EXERCISE: Write out the data below in full, unchanged, minus the images.

DATASET RECORDS:
===
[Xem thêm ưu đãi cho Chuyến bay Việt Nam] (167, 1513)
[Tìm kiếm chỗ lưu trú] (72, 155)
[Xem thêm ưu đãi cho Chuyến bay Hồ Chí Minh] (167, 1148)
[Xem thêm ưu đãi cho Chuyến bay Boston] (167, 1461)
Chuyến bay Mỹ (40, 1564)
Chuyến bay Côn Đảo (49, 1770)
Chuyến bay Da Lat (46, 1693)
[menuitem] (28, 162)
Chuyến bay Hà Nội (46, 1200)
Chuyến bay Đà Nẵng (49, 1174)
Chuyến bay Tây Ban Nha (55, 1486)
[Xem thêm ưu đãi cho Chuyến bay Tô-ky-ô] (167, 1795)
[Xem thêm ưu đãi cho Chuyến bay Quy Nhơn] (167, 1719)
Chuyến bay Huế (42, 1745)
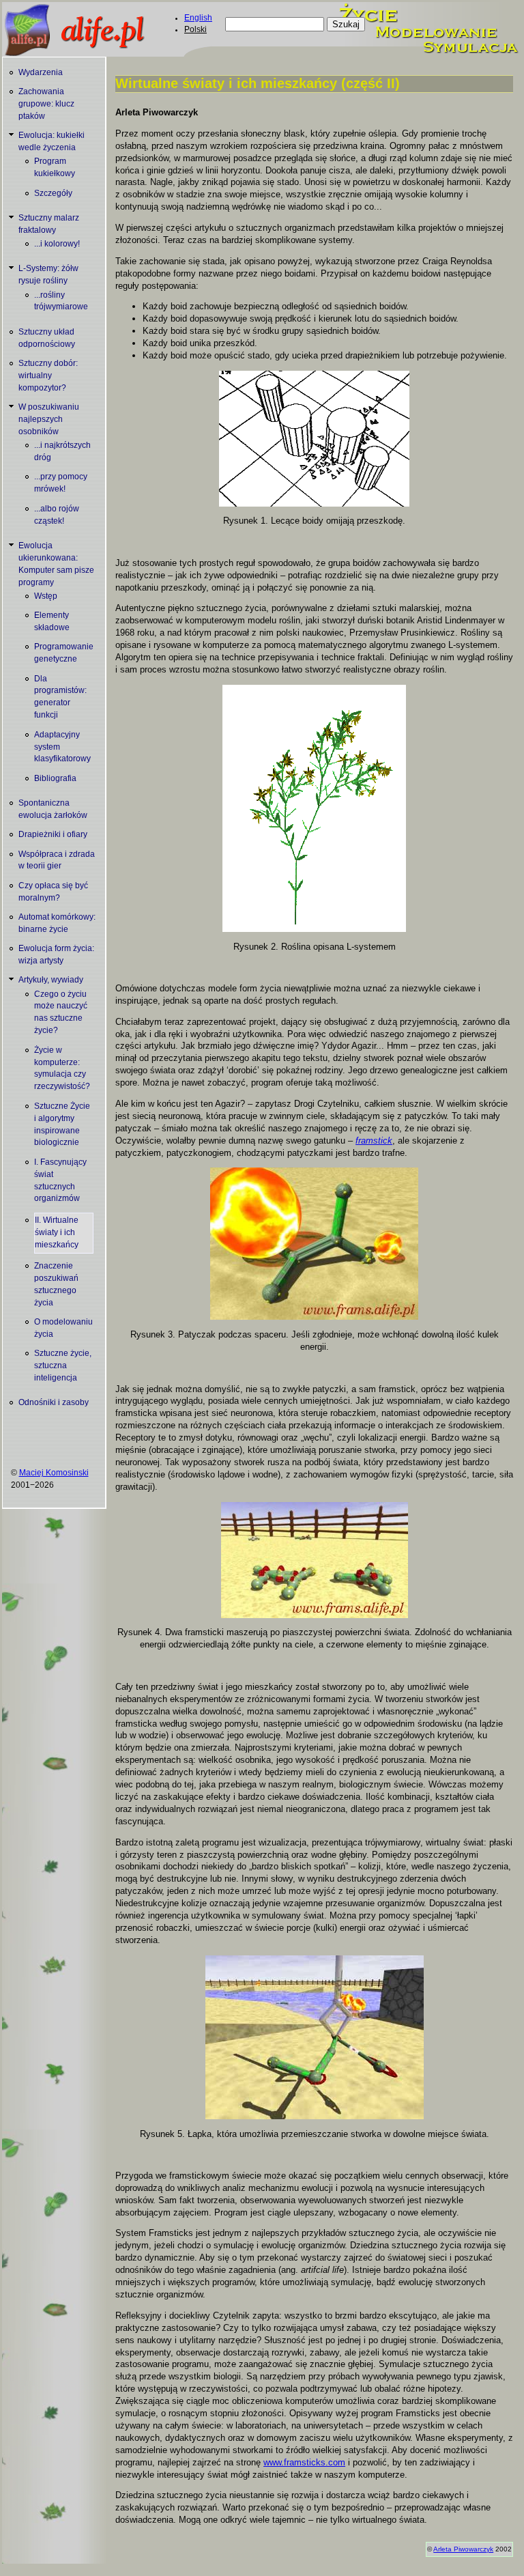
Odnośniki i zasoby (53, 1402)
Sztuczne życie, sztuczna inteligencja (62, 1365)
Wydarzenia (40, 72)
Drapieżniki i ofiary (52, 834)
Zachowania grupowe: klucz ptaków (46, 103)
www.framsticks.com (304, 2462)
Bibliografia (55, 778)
===
REPLY:
[Xem thêm ưu đãi cho Chuyến bay Việt Nam] (167, 1513)
[Tìm kiếm chỗ lưu trú] (72, 155)
[Xem thêm ưu đãi cho Chuyến bay Hồ Chí Minh] (167, 1148)
[Xem thêm ưu đãi cho Chuyến bay Boston] (167, 1461)
Chuyến bay Mỹ (40, 1564)
Chuyến bay Côn Đảo (49, 1770)
Chuyến bay Da Lat (46, 1693)
[menuitem] (28, 162)
Chuyến bay Hà Nội (46, 1200)
Chuyến bay Đà Nẵng (49, 1174)
Chuyến bay Tây Ban Nha (55, 1486)
[Xem thêm ưu đãi cho Chuyến bay Tô-ky-ô] (167, 1795)
[Xem thêm ưu đãi cho Chuyến bay Quy Nhơn] (167, 1719)
Chuyến bay Huế (42, 1745)
Odnośniki i zasoby (53, 1402)
Sztuczne życie, sztuczna inteligencja (62, 1365)
Wydarzenia (40, 72)
Drapieżniki i ofiary (52, 834)
Zachowania grupowe: klucz ptaków (46, 103)
www.framsticks.com (304, 2462)
Bibliografia (55, 778)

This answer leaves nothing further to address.